5. Un nuovo modello di regolarizzazione a regime
Bisognera’ allora lavorare tutti insieme per
definire alcuni obiettivi: a questo potrebbe servire l’appuntamento di
Settembre di Guerre e Pace. Ulteriore estensione del diritto
all’assistenza sanitaria, nuove forme di protezione sociale non vincolate
alla collaborazione con la giustizia, allargamento delle tutele per i minori,
liberalizzazione della normativa sulla carta di soggiorno ecc.
Una particolare attenzione va pero’ riservata al
tema del lavoro e della cosiddetta ‘regolarizzazione a regime’.

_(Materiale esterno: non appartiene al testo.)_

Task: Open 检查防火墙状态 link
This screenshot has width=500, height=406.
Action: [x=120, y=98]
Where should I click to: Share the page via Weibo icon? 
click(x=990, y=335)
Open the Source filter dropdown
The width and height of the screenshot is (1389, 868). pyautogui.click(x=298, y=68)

Gran parte delle associazioni italiane propone da tempo questa formula, presa a
prestito dalle legge spagnola: e’ l’idea per cui puo’

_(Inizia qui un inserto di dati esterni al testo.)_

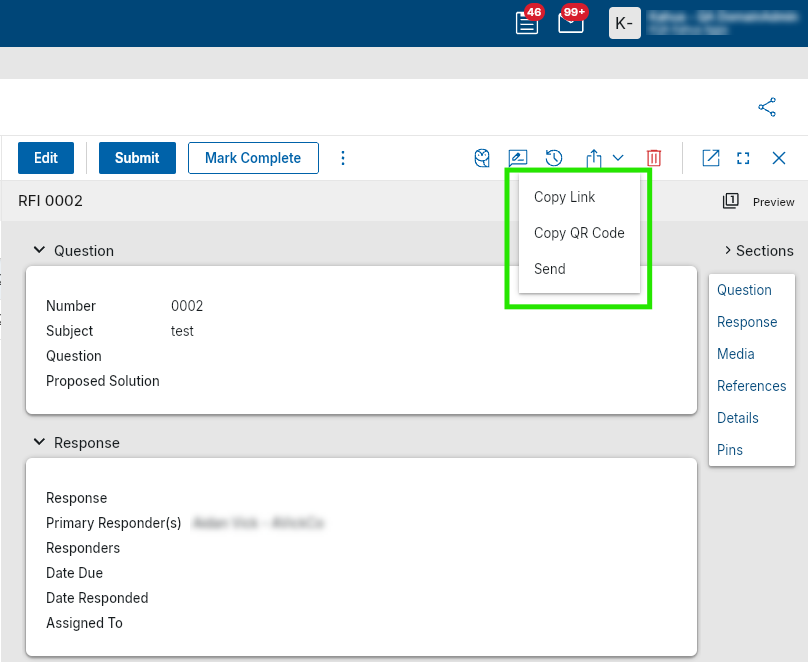Image resolution: width=808 pixels, height=662 pixels.
Task: Toggle fullscreen view of the RFI
Action: (x=743, y=158)
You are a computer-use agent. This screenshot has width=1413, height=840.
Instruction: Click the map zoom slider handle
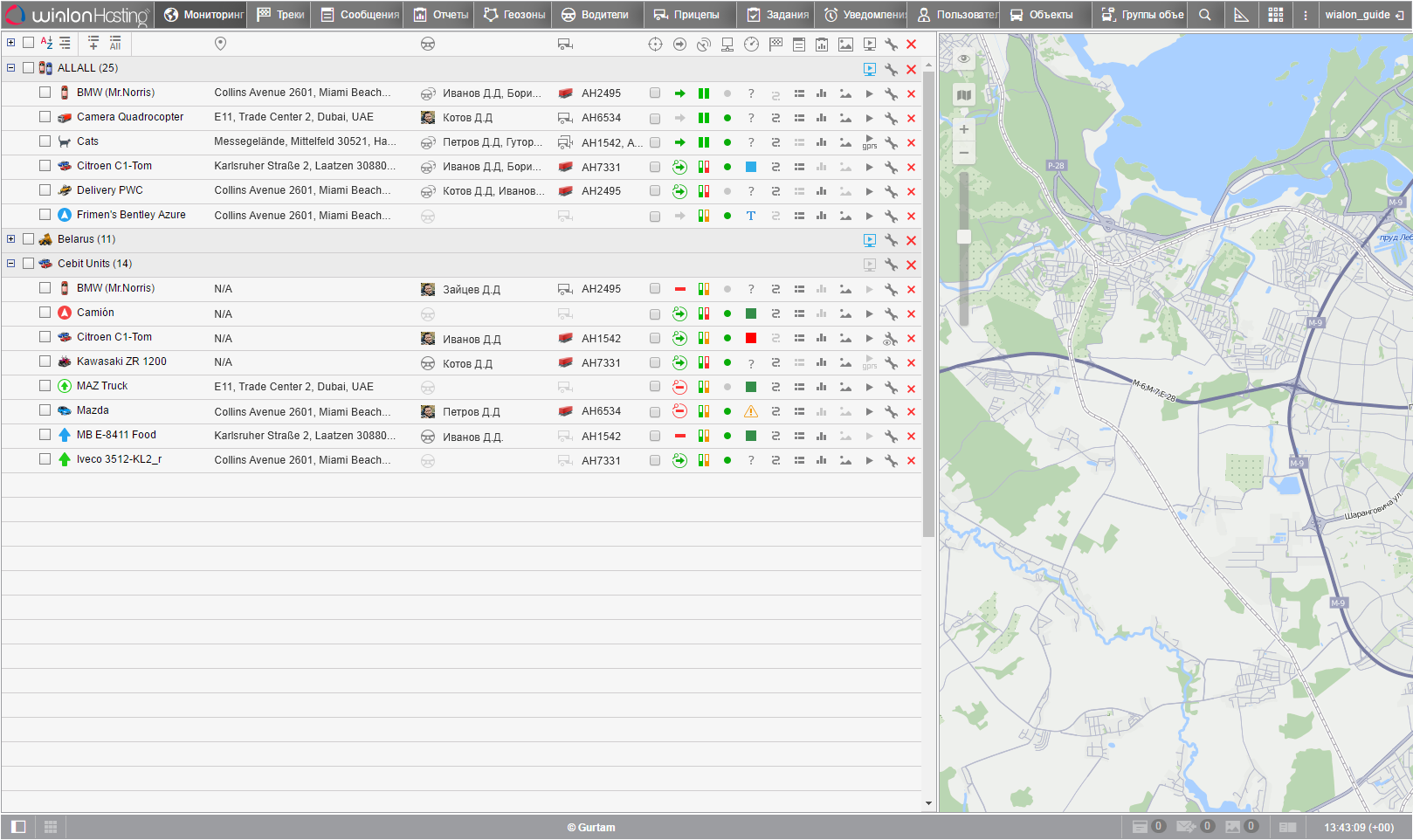point(963,237)
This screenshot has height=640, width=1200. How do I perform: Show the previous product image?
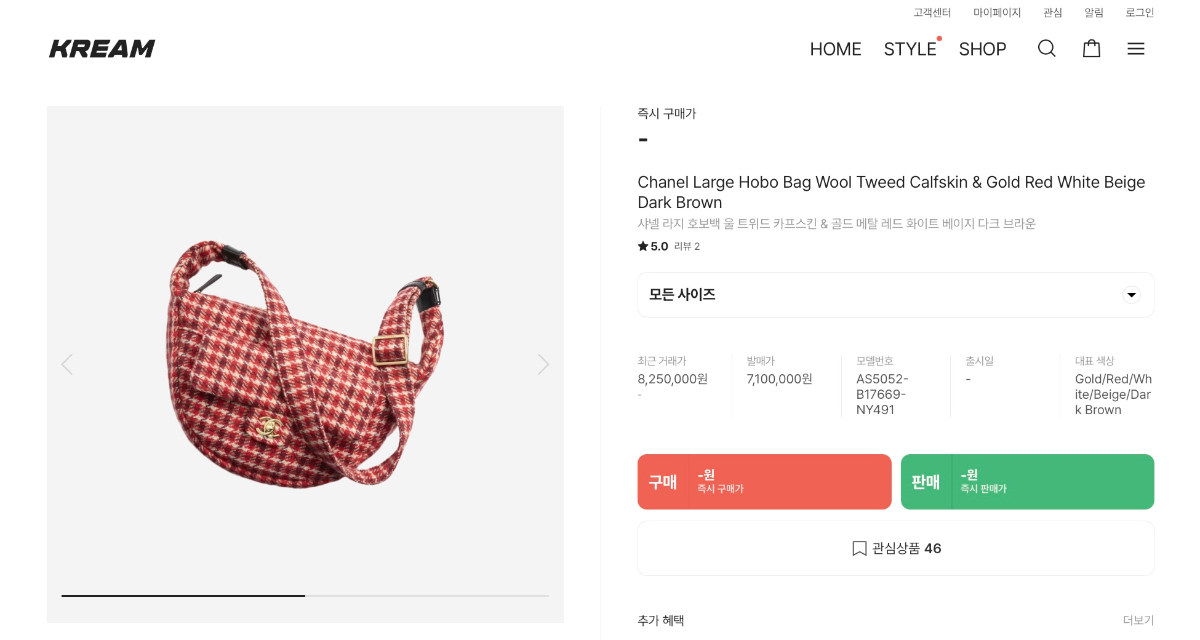click(67, 364)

ottenere il permesso di soggiorno qualunque straniero presente sul territorio
nazionale, a patto che dimostri di avere maturato un rapporto di lavoro (una
specie di ‘sanatoria permanente’). Si tratta di un dispositivo
assai avanzato perche’ scardina il meccanismo farraginoso dei flussi,
consentendo la regolarizzazione anche a chi e’ gia’ in Italia. Ha
pero’ il difetto, in molte formulazioni nelle quali viene espresso, di
essere concepito come meccanismo ‘premiale’: il clandestino,
stigmatizzato comunque in quanto tale, viene premiato se dimostra di avere un
lavoro. Ovvero, semplificando molto: lo straniero puo’ essere accettato
solo se lavora, se non costituisce un peso e un costo per la comunita’
nazionale.
A noi sembra che la regolarizzazione di tutti coloro
che lavorano al nero debba avere un altro significato. Cosi’ come
l’assistenza sanitaria e la scolarizzazione dei minori, anche la tutela
dei diritti sindacali e della sicurezza sul lavoro non possono essere
subordinati al possesso del permesso di soggiorno. Chi lavora al nero deve
avere la possibilita’ di rivendicare i propri diritti senza subire un decreto di espulsione.

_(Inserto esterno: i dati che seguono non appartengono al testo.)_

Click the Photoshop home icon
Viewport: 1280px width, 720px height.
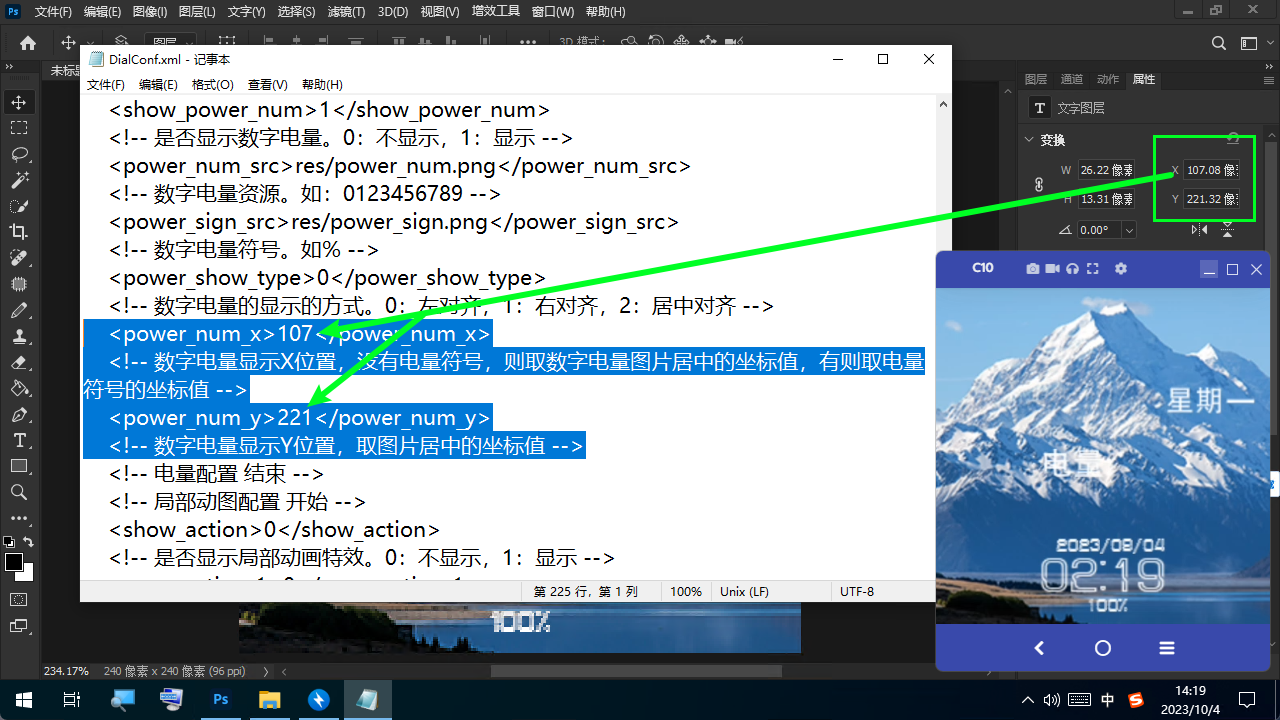[x=28, y=43]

E’ il diritto dell’individuo, non il meccanismo premiale che deve
fondare la possibilita’ del soggiorno. Cosi’, forme di
regolarizzazione ‘a regime’ potrebbero essere previste non solo per
chi lavora, ma per tutti coloro che solo attraverso l’emersione dalla
clandestinita’ possono rivendicare i propri diritti individuali: per le
forme di protezione temporanea; per coloro che ricevono assistenza sanitaria;
per chi stipula al nero un contratto di affitto o di locazione; per chi
usufruisce di servizi pubblici ecc.
Le forme con cui concretizzare questo ragionamento
debbono essere studiate e discusse con attenzione, perche’ risultino
credibili e praticabili.
6. Conclusioni
Quelle che vi abbiamo sottoposto sono solo note provvisorie sulle quali e’ necessario lavorare. Noi stessi cercheremo nelle prossime settimane di precisare meglio alcune proposte, avvalendoci anche della consulenza di esperti del diritto. Ci sembra pero’ che debba aprirsi un dibattito quanto piu’ possibile ampio, a partire dalle proposte e dai documenti che gia’ stanno circolando. L’appuntamento di Settembre potrebbe essere un momento importante per ritrovarsi tutti insieme e per definire un programma condiviso.